The only difference between the disclosure of Nguyen and those claims which are limited only by the 95% less than 200 μm criterion is that the dosage is not specified. There was no suggestion that the skilled person would have any difficulty in finding the appropriate dose.
Cephalon’s case in answer to this obviousness attack was to say that making a product according to the examples of Nguyen would involve significant investment and much work. I was wholly unimpressed with this as an answer to the obviousness case. The skilled person is entitled to implement a disclosure in a technically obvious way, even if doing so might not appear commercially attractive. Had I not come to the conclusions I had already reached in relation to obviousness, I would have required the claims to be limited so as to avoid the attack.
Insufficiency
It is also unnecessary for me to reach a conclusion on insufficiency, which was relied on by Mylan as a squeeze on construction. On the construction which I have held to be correct no question of insufficiency arises.
Mylan submit that if, contrary to the conclusion which I have reached, the claims require measurement of particle size in the solid formulation, then the specification does not describe the invention clearly enough or completely enough for it to be performed by a person skilled in the art.
The evidence established that the skilled person would not know how to measure particle size in the formulation and would have to exercise invention in order to devise a method of so doing.
Mr Carr submitted that what had to be enabled was the invention, and not the infringement. Accordingly it did not matter that measuring particle size in the infringement was both necessary and impossible without inventive effort. He submitted that in the normal case there would be no difficulty in making something which fell within the claims, provided that one started with API which was within the claimed ranges. The skilled person would know that the particles would not get larger and therefore fall outside the upper end of the range and would also know that they would not drop out of the bottom end of the range as either the claims did not have a bottom limit or it was so low as to make it unlikely that the particle size in the formulation would go below it.
I think Mylan’s insufficiency attack in the case of 698 resolves itself in substance into an allegation that the skilled person would not know how to make the claimed products using modafinil with a particle size distribution which changed significantly (from outside to inside the claimed range) in the course of its incorporation into a formulation.

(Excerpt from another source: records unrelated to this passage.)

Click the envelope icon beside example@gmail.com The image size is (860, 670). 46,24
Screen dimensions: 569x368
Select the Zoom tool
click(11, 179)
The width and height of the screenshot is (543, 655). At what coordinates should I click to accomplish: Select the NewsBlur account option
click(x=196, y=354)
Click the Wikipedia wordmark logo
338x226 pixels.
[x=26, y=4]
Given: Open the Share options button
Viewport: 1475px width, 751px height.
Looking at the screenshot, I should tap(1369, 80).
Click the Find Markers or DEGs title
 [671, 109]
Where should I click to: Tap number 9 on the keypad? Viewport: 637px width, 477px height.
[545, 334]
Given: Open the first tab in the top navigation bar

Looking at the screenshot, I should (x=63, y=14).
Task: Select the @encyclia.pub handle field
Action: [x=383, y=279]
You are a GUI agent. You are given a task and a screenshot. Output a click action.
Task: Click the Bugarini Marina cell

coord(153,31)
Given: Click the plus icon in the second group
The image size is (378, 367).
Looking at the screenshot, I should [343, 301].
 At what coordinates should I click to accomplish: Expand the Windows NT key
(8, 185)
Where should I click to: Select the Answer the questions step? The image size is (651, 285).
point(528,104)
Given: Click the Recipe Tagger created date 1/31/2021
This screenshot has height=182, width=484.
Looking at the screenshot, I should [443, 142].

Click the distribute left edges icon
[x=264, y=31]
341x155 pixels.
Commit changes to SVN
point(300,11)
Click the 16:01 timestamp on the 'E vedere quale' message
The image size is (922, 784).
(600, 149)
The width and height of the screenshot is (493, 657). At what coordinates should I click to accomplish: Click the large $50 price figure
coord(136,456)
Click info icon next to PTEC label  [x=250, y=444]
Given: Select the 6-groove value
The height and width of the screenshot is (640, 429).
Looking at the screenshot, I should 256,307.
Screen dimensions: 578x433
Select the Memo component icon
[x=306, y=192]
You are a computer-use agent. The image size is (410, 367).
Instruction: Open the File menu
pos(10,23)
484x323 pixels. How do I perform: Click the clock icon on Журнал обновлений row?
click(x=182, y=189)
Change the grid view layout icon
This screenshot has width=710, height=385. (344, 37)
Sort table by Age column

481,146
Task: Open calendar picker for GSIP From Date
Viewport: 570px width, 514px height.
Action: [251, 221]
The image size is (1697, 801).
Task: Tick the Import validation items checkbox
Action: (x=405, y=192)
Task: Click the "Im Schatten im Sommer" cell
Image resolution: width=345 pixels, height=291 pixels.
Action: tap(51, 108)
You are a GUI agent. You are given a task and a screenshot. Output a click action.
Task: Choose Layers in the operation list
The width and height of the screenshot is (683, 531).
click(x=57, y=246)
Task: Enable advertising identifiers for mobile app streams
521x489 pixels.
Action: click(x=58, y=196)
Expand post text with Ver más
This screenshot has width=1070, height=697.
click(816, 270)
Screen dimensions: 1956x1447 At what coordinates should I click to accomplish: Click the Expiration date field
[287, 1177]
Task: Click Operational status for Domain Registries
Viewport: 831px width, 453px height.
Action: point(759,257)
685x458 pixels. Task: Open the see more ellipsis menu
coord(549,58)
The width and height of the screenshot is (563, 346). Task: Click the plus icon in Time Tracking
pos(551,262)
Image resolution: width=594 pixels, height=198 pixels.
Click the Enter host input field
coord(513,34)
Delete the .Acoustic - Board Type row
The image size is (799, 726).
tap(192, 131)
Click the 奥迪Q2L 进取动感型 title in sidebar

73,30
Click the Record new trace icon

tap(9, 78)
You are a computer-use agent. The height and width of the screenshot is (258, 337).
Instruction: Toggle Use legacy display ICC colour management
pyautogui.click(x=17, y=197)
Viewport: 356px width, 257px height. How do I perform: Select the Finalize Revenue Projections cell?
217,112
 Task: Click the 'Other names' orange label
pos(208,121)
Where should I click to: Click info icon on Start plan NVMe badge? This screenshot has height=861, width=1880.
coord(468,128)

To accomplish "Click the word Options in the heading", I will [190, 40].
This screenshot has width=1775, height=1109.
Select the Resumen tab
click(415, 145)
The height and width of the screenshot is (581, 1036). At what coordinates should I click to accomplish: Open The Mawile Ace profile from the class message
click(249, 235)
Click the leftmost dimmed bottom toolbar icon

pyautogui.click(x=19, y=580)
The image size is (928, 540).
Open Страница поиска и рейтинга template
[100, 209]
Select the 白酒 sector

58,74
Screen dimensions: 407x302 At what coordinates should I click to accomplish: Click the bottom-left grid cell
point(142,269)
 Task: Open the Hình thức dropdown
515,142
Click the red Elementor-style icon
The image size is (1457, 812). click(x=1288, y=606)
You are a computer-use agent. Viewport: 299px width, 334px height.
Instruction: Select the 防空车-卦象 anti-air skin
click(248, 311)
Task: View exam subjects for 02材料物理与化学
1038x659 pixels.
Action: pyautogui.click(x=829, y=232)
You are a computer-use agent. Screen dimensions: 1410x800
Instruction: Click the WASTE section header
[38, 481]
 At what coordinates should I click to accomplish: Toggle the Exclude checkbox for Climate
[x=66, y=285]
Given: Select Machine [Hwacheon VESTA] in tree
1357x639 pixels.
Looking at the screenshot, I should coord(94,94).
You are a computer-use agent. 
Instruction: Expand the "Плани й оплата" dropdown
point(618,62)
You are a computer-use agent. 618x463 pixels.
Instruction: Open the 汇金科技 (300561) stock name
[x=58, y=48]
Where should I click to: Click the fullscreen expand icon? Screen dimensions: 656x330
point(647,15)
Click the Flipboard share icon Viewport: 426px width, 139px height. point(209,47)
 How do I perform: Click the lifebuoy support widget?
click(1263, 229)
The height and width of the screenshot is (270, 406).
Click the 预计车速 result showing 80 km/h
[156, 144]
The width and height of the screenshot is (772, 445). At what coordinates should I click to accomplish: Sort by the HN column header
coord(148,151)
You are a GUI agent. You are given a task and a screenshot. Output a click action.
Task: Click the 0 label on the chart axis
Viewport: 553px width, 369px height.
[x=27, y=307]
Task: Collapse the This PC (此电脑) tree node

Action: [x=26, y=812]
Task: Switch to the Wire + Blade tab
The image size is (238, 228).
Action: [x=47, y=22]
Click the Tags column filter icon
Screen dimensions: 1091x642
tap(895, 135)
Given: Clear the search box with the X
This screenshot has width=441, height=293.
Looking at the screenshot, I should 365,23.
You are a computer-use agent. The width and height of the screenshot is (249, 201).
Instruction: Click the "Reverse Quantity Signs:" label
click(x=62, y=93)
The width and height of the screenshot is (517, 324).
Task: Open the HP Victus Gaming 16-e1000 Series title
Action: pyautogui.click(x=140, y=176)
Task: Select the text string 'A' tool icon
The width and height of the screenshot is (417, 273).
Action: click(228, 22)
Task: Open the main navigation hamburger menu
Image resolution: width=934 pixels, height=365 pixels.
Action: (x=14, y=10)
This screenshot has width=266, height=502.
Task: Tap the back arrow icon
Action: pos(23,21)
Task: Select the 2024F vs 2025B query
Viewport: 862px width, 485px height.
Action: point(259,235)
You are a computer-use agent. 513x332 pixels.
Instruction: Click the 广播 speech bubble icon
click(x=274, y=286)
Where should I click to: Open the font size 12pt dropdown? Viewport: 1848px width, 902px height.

Given that a product claim is adequately enabled by a single method of making the product (see Lundbeck v Generics [2009] RPC 13) I do not think that these product claims are rendered insufficient on the present facts.
I would not reach the same conclusion for the process patent, 549. On Cephalon’s construction, these claims cover a class of processes in which the particles in the API are outside the claim but the particles in the composition are within it. On this basis the specification of the patent is clearly insufficient. The skilled person would have no way of telling, in the case of this class of processes, whether he was using the invention or not. I reach the same conclusion for the use claims of 962, and for the same reason.
It follows that, if I had adopted Cephalon’s construction, I would have held the claims of 962 and 549 invalid for insufficiency, but not those of 698.
Conclusions
The Cephalon patents are all invalid for obviousness over Drugs of the Future and common general knowledge. Had they been valid they would not have been infringed.